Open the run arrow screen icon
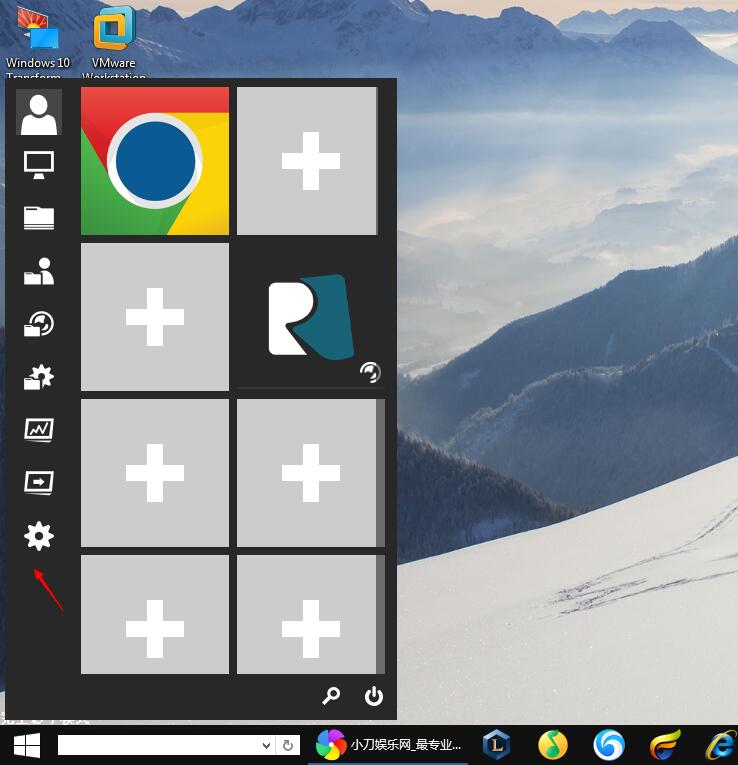 pyautogui.click(x=39, y=483)
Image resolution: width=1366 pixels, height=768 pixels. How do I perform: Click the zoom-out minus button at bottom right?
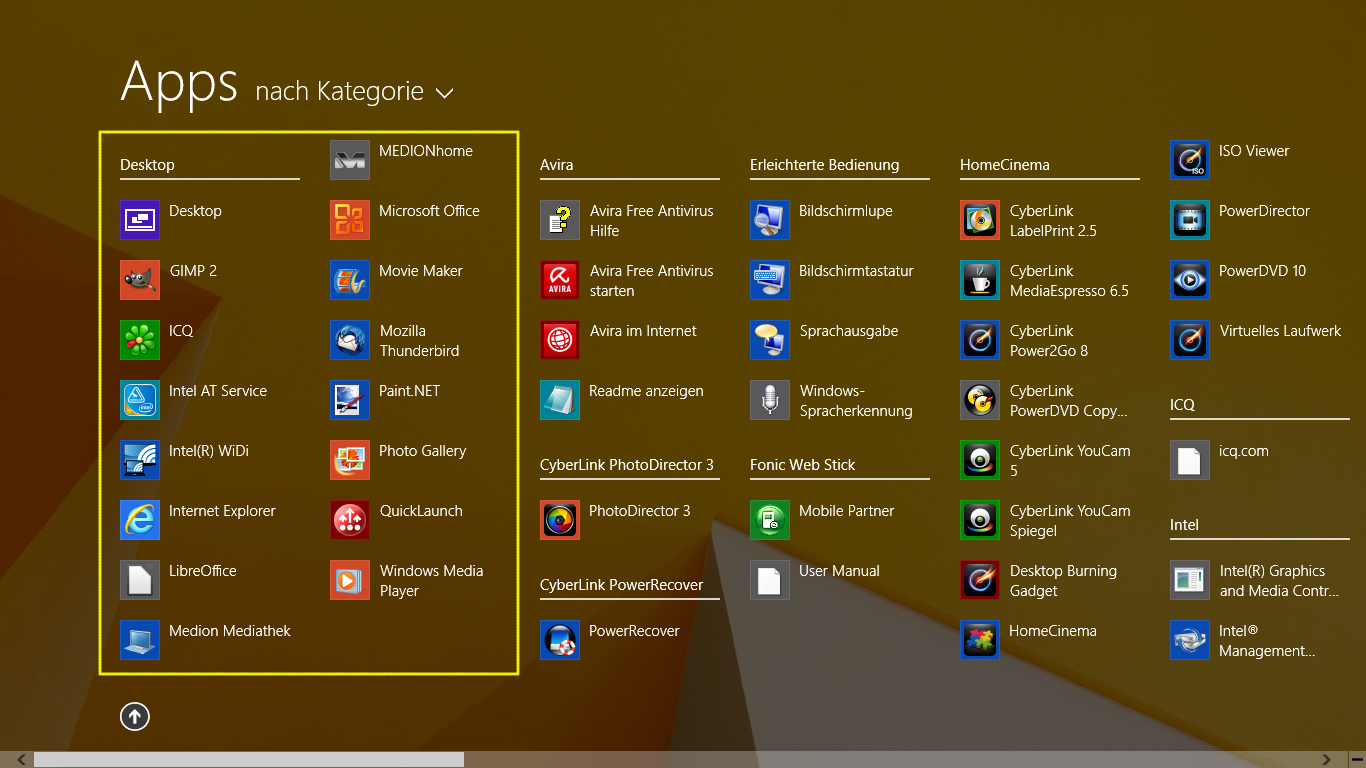point(1356,760)
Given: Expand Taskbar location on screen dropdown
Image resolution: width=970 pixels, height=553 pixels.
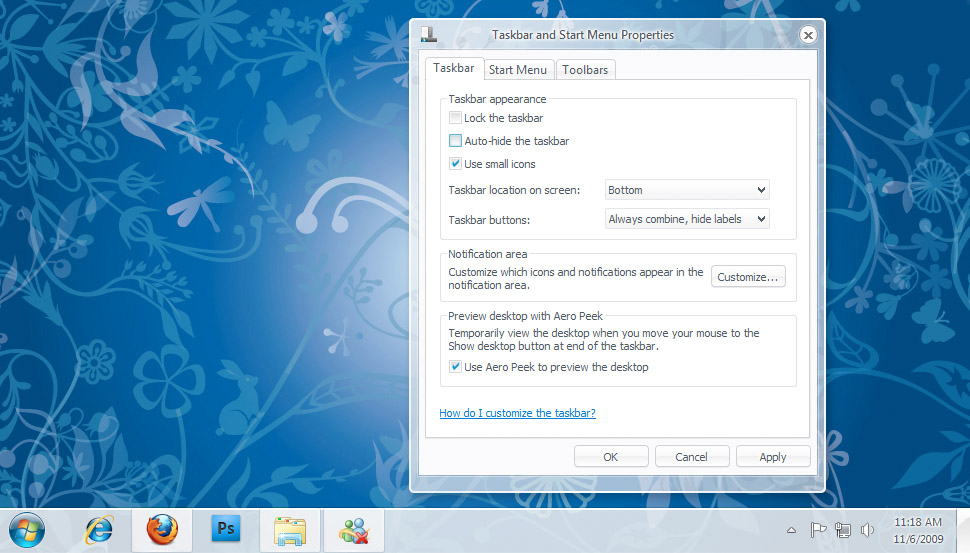Looking at the screenshot, I should (x=687, y=190).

------------

Please render the lines above as a numbered list, skipping any blank lines and leaving the pictures out.

SOLUTION.
1. Open the run arrow screen icon
2.  pyautogui.click(x=39, y=483)
3. Image resolution: width=1366 pixels, height=768 pixels. How do I perform: Click the zoom-out minus button at bottom right?
4. point(1356,760)
5. Given: Expand Taskbar location on screen dropdown
6. Image resolution: width=970 pixels, height=553 pixels.
7. Looking at the screenshot, I should (x=687, y=190).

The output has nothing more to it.